[Pythonmac-SIG] bundle-builder suggestion

Bob Ippolito bob at redivi.com
Thu Mar 18 20:56:44 EST 2004


On Mar 16, 2004, at 12:21 PM, Tom Pollard wrote:

>
> On Mar 16, 2004, at 2:54 AM, Just van Rossum wrote:
>> Tom Pollard wrote:
>>> So, I wanted to ask whether there was any reason not to modify
>>> bundlebuilder.py to generate a shell script as the bootstrap script?
>>> Without that, it doesn't seem like --standalone scripts are truly
>>> standalone.
>>
>> Earlier versions did just that. However, we found no shell substitute
>> for the _exact_ behavior of execve(), and we couldn't get apps to 
>> behave
>> exactly like a "regular" app both from the Finder _and_ the command
>> line.
>
> I'm curious why you would care how a bundled app behaves from the 
> command line.  Isn't the point of bundling a script just to make it 
> usable as a normal double-clickable app from the Finder?  I didn't 
> think app bundles were supposed to be usable as ordinary unix 
> command-line apps.

If it doesn't behave properly on the command line, it isn't going to be 
reasonably debuggable.

>> On top of that, there was not enough ("None") incentive to support
>> 10.1, and since both 10.2 and 10.3 ship with Python, there's no reason
>> not to use Python for bootstrapping.
>
> Yes, MacOS X ships offer Python as part of the standard install, but 
> it's provided through the BSD package, which is an optional install.  
> I don't think there's any hint that someone who didn't want to use the 
> Terminal would need to install the BSD package.
> Anyway, the issue isn't 10.1 here, but that a working /usr/bin/python 
> is required for bundlebuilder-built apps to work, and that's not a 
> given even for 10.2 and 10.3 systems.

This is a known issue, and it's already solved.
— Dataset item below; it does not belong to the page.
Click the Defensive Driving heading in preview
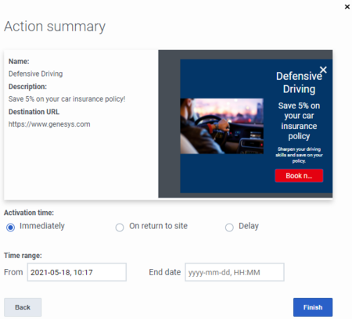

> My feeling is that if you're going to assume the user has a standard 
> MacOS X python 2.3 installation, you wouldn't need to be making a 
> "standalone" app, anyway.  If you want a truly standalone app, you 
> can't use a python bootstrap script.

nor can you actually build the application against a standard OS X 10.3 
Python, if you expect any useful behavior from --standalone.

>
>> The whole issue becomes less and less interesting, now Bob has 
>> written a generic/reusable app executable
>> in C, avoiding the need for a bootstrap script altogether.
>
> That's certainly true.  Is this available now?  Can we use it in place 
> of the standard 2.3 bundlebuilder.py on 10.3 systems?

Yes and no.  The bootstrap is complete, functional, and available.  It 
is not yet integrated with bundlebuilder.